By the time we had finished attaching three huge boxes together to make a large house structure, the painting done and the positioning complete in the middle of the living room, it was three o’clock in the morning.
We gazed at our creation with satisfaction. Stockings hung and stuffed the homemade treats on the outside of the makeshift house with the help of wire coat hangers, we went to bed to snatch some sleep before the kids woke us up early.
The next morning, we were awakened by excited squeals echoing through the house. We got up, knowing that two kids alone, two years old, could get into trouble before you could blink, so we hurried out to the living room.
We didn’t have to worry. They were crawling around their new gift, my niece already taking control over the game, babbling instructions to my son on his role.
Their makeshift gift was a huge hit. For days, we never had to wonder where they were. They both had naps inside the boxes, clutching their blankets, my son’s thumb stuck in his mouth. Their only disappointment was when we refused allowing them to take it outside and invite all the kids in the neighbourhood to play in it. We knew the snow would quickly render it useless and soggy. So, inside it stayed. We did, however, suffer about ten more kids from the surrounding acreages in the house for an afternoon.
Within a week, the poor cardboard fort was looking bedraggled and rough. We attempted to gain more life from it by taping tears and bends. By New Years Day, we were forced to admit defeat.
We shoveled the snow away from the fire pit in the back yard, put the poor old fort, all the spruce bough decorations and the bare tree that had dropped all its needles on our living room floor. After supper, we lit the pile. The kids were excited to have a bonfire, dancing a path all around it, laughing and singing like tiny pagans.
For years afterwards, no matter how expensive and elaborate the gifts got, they always mentioned that one Christmas when they got the coolest gift and had the most fun ever! We were reminded how simple and accepting children were.

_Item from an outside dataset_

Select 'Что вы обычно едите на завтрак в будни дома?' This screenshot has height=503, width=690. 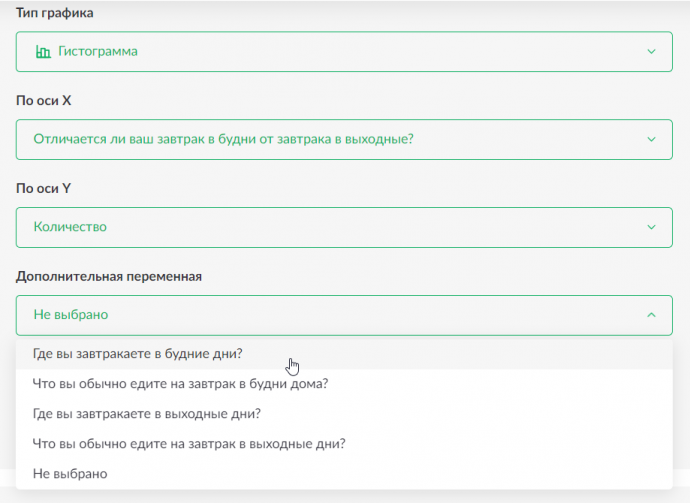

We tried to incorporate some aspect of that Christmas, my favorite being the spruce boughs, with its greenery and the scent that pervades the whole house, bringing back the memories.
Perhaps, we should just leave celebration ideas to children, for innately they understand the true meaning of Christmas far more than us cynical adults ever could.
Do you have any aspect of Christmas that was brought about by necessity, but endured because of the memories they invoked?